> _ENUNCIADO A_
Traduza para o inglês esta frase do texto sobre o Experimento D: "Implementar um framework de busca de hiperparâmetros."
> _ENUNCIADO B_
Transcreva do texto sobre o Experimento D o trecho que começa nas palavras que contêm "# Experiment D" e termina em "com os porfólios.".

# Experiment D

Ideas:

~~1) Implementar na classe do modelo o mapeamento entre empresas e `uid`.~~ Feito no C.

2) Implementar o passo de validação com os porfólios.

2.1) Definir métricas e implementar o gerador métricas.

3) Implementar um framework de busca de hiperparâmetros.

3.1) N fatores (`n_factors`) da decomposição FM.

3.2) N top colunas (`top_cols`) do dataset.

3.3) Parâmetro $L$ (`recomender(...,L,...)`).


- Author: Israel Oliveira [\[e-mail\]](mailto:'Israel%20Oliveira%20'<prof.israel@gmail.com>)

In [1]:
%load_ext watermark

In [2]:
from typing import NewType, List
import functools
import operator
from collections import Counter, defaultdict
from copy import deepcopy
from time import time

import numpy as np
import pandas as pd
from surprise import SVD, accuracy, Dataset, Reader
from scipy.spatial.distance import cosine, cdist


from loguru import logger
from tqdm import tqdm

import pythran
import sys
eps = sys.float_info.epsilon*10

In [3]:
# Run this cell before close.
%watermark
%watermark -p loguru
%watermark -p scipy
%watermark -p surprise
%watermark -p pythran
%watermark --iversion
%watermark -b -r -g

2020-06-25T23:57:19-03:00

CPython 3.7.7
IPython 7.15.0

compiler   : GCC 9.3.0
system     : Linux
release    : 4.19.76-linuxkit
machine    : x86_64
processor  : x86_64
CPU cores  : 16
interpreter: 64bit
loguru 0.5.1
scipy 1.5.0
surprise 0.1
pythran 0.9.5
numpy   1.19.0
pandas  1.0.5
pythran 0.9.5

Git hash: eb4681cb4dbb1cd049b2defa19764186240e3526
Git repo: https://github.com/ysraell/aceleradev_private.git
Git branch: master


From exp. C:

In [44]:


logger.info("Carregando e processando o dataset...")

path_data = '../data/'
top_cols = pd.read_csv('top_cols.csv')['cols'].to_list()

> _Registros de posição do alvo_
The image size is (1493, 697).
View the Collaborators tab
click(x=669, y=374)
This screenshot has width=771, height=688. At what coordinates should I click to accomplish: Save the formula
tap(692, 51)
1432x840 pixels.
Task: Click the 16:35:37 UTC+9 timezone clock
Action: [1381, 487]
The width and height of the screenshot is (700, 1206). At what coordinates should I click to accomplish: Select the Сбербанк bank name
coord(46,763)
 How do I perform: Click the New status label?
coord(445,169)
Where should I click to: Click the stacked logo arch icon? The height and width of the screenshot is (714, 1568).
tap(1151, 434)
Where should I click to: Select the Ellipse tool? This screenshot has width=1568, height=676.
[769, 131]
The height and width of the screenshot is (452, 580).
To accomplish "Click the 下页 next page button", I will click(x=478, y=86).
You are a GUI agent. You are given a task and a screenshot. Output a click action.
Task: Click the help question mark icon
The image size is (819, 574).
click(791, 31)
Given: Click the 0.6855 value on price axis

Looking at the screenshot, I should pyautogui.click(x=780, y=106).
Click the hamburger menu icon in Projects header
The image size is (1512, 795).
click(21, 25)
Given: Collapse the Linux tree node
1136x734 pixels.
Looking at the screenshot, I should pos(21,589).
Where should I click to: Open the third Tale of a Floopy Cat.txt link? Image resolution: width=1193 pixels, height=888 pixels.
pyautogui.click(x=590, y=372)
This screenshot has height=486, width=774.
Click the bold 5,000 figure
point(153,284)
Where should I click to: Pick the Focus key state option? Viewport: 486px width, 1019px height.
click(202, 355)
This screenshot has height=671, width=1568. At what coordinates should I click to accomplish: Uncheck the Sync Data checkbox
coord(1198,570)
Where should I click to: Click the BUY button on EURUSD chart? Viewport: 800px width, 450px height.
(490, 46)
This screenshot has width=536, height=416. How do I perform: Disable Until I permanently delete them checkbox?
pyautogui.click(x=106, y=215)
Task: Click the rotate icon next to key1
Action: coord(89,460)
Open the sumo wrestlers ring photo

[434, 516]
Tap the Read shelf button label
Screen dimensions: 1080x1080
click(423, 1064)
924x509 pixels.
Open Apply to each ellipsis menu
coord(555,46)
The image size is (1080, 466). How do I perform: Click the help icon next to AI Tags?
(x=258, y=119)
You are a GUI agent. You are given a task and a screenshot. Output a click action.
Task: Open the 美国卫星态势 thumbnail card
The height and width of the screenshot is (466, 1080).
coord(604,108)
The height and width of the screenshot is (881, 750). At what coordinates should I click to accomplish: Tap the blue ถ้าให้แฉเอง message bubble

> _RESULTADO DA TAREFA A_
Implement a hyperparameter search framework.

> _RESULTADO DA TAREFA B_
# Experiment D

Ideas:

~~1) Implementar na classe do modelo o mapeamento entre empresas e `uid`.~~ Feito no C.

2) Implementar o passo de validação com os porfólios.